## DIRECTIONS
Only the lines below from the one containing "Shop By Brands (25, 2314)" to the one containing "My Account (22, 2199)" should be repeated, both included and unchanged.

>>>

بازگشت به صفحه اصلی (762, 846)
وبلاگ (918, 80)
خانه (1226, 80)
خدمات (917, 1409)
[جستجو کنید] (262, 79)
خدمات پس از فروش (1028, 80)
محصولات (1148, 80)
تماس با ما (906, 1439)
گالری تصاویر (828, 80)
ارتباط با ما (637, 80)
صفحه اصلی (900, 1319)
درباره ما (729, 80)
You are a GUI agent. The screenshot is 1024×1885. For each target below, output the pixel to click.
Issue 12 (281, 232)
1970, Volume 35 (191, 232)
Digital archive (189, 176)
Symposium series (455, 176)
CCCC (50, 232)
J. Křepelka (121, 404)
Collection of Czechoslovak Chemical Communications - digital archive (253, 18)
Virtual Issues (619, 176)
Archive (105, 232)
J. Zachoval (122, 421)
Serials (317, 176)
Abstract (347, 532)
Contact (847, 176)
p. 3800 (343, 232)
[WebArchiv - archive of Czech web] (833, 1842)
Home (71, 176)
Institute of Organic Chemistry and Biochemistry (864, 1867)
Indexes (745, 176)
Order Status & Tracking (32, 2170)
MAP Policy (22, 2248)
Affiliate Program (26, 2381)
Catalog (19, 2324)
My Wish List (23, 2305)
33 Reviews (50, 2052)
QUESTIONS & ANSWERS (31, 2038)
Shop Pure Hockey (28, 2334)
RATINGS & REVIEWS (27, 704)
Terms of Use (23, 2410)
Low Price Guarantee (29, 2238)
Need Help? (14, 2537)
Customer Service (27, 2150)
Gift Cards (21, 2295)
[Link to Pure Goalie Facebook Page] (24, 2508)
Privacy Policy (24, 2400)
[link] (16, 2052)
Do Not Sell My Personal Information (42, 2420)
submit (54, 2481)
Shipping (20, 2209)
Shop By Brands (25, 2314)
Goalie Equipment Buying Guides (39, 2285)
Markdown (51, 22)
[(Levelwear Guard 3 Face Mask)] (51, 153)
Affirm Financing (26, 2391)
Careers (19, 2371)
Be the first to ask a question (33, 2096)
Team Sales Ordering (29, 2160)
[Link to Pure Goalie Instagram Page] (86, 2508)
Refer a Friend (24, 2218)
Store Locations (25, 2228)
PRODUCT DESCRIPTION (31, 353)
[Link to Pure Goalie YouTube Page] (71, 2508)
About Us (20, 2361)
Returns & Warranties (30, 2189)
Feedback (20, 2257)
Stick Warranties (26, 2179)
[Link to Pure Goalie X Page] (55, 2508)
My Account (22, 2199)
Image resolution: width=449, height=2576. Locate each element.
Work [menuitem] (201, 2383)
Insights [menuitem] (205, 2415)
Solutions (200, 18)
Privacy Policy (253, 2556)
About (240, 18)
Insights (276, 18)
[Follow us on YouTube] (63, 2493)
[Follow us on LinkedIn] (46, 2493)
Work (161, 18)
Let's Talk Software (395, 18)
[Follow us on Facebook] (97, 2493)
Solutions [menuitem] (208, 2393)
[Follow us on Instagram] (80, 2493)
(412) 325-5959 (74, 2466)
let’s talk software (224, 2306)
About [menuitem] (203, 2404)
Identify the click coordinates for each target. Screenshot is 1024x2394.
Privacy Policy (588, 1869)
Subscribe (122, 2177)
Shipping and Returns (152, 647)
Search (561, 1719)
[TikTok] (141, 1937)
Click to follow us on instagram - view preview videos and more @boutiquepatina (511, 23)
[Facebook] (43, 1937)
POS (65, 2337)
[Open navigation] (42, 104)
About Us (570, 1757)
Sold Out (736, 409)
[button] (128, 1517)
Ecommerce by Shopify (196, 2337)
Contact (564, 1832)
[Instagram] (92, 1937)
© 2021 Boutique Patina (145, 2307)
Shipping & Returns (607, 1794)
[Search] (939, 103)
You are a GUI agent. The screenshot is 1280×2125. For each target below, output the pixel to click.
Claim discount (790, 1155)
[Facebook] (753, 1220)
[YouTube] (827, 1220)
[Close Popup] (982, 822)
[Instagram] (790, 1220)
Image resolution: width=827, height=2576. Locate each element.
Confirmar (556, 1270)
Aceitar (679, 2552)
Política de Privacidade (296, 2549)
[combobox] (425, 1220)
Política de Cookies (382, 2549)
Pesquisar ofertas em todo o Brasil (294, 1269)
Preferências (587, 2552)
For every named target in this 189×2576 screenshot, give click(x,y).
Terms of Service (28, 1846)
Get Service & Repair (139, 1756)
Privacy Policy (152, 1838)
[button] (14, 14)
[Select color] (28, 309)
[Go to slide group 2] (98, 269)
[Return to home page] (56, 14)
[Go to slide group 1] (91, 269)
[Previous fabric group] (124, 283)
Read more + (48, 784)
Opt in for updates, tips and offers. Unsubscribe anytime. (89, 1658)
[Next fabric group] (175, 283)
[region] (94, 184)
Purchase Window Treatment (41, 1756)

<<<

## EXERCISE OUTPUT
Shop By Brands (25, 2314)
Goalie Equipment Buying Guides (39, 2285)
Markdown (51, 22)
[(Levelwear Guard 3 Face Mask)] (51, 153)
Affirm Financing (26, 2391)
Careers (19, 2371)
Be the first to ask a question (33, 2096)
Team Sales Ordering (29, 2160)
[Link to Pure Goalie Instagram Page] (86, 2508)
Refer a Friend (24, 2218)
Store Locations (25, 2228)
PRODUCT DESCRIPTION (31, 353)
[Link to Pure Goalie YouTube Page] (71, 2508)
About Us (20, 2361)
Returns & Warranties (30, 2189)
Feedback (20, 2257)
Stick Warranties (26, 2179)
[Link to Pure Goalie X Page] (55, 2508)
My Account (22, 2199)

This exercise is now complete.